> [The request]: In the article on Theresa May's housing plans, how many homes a year does her government want built?

> [Document passage]:
⟨

Prime Minister Theresa May announced plans to kick start England’s moribund house-building market by rewriting planning laws to make it easier for developments to be built.

She also threatened action against developers who were “hoarding” land by getting planning permission and then not building houses and, instead, hanging on to the land until its value increased.

Moving house building forward

Mrs May said the cost of housing in parts of the UK, both for ownership and rent, was reinforcing economic divisions and leading to growing social immobility, with workers – particularly in the public sector – unable to take jobs in certain parts of the country. The prime minister said in a speech National Planning Conference that the government would establish a nationwide standard setting out how many homes councils needed to plan for in their area, with provisions to prioritise affordable homes “key workers”.

Mrs May said young people were “right to be angry” at not being able to buy a home and that ownership of property was largely unaffordable to those without the support of “the bank of mum and dad”. This disparity was entrenching social inequality and “exacerbating divisions between generations”, she said.

First-time buyers in the UK

Her comments came as figures from the Council of Mortgage Lenders showed the average deposit for first-time buyers in the UK stands at £25,896, though with huge regional variations. First-time buyers in London are looking at an average deposit of about £98,000, while the figure is Wales – which, like Scotland, has devolved housing powers – the figure is about £15,000.

Mrs May, whose government wants to see 300,000-plus homes built a year – almost twice the current rate – said the continuing shortage of housing in England was partly the blame of developers, who she said had a “perverse” financial incentive to hoard land once it had been approved for development rather than actually build on it.

⟩

> [Information provided]:

⟨

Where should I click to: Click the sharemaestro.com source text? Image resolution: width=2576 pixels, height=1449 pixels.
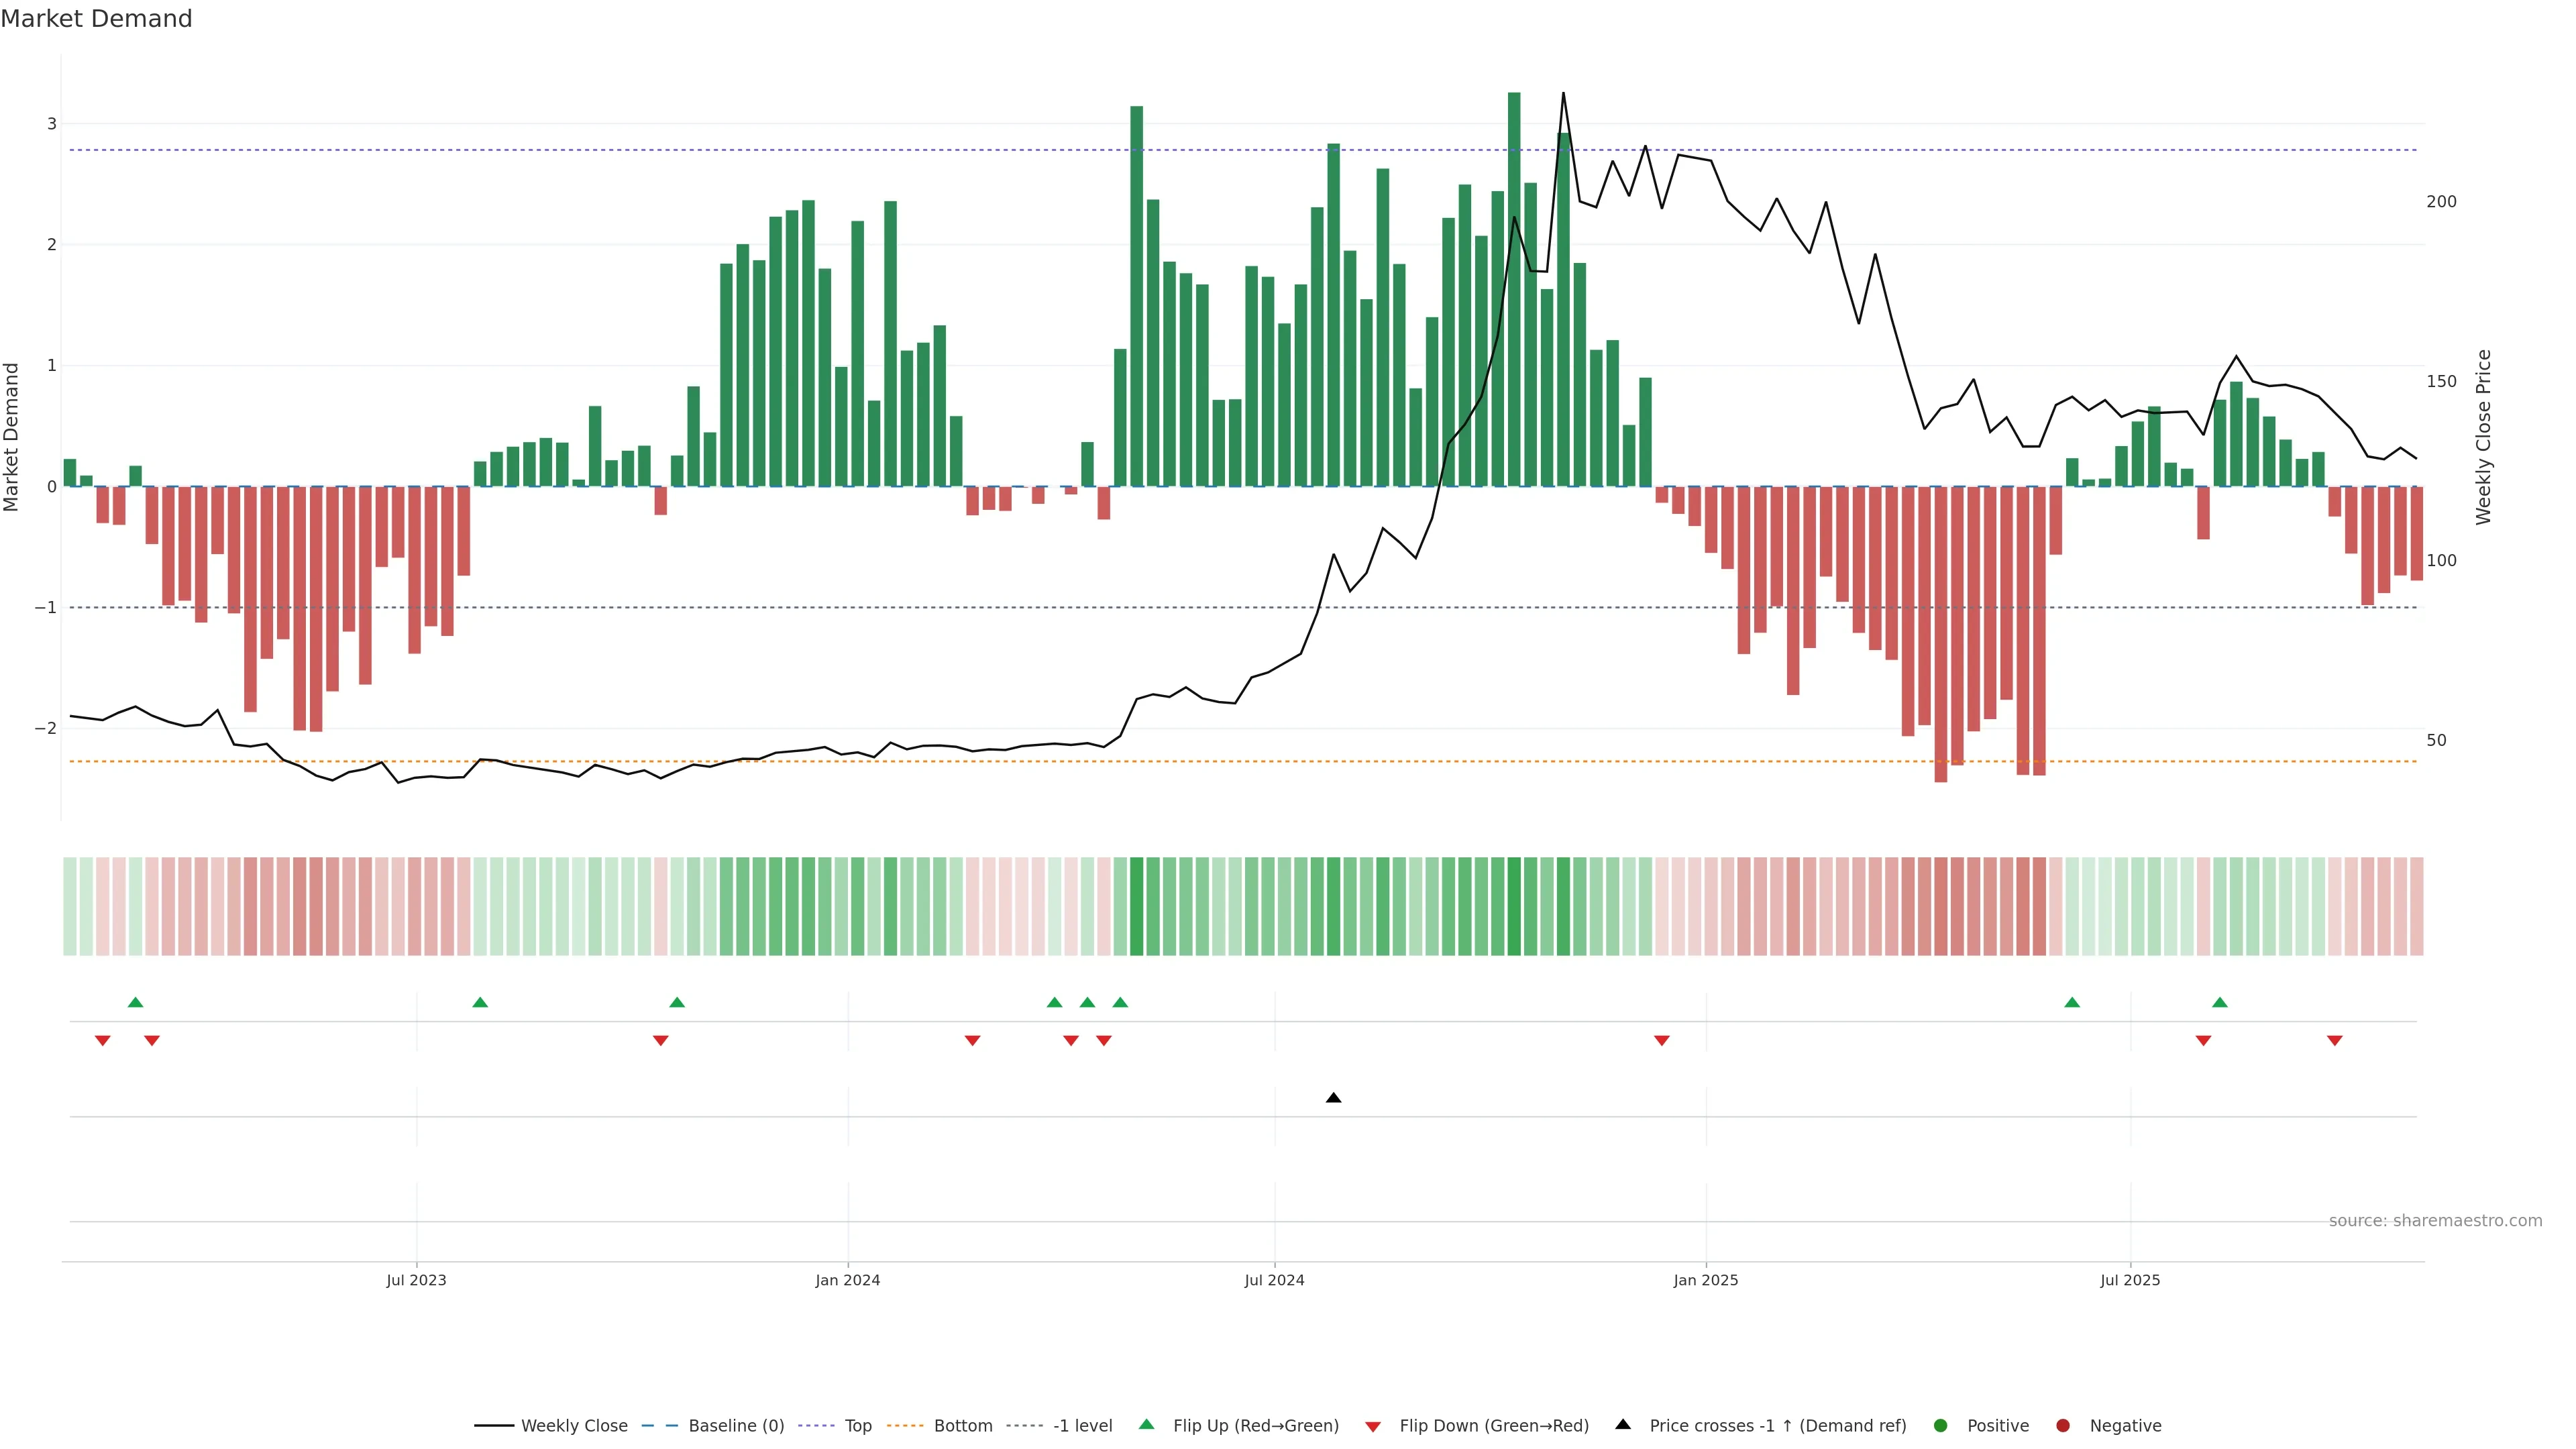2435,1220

⟩
⟨

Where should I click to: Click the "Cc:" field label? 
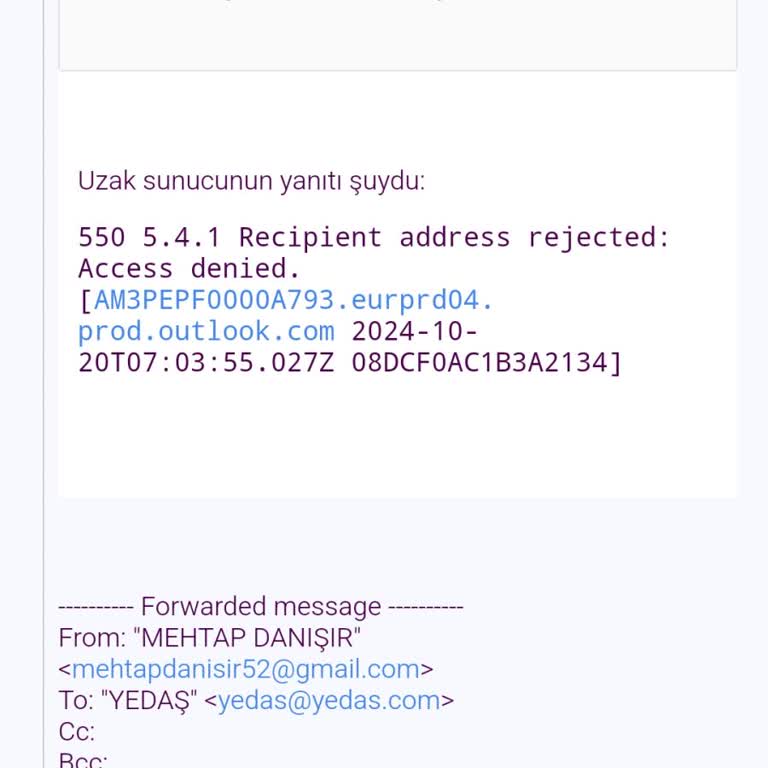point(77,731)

⟩

> [Exercise output]: 300,000-plus homes a year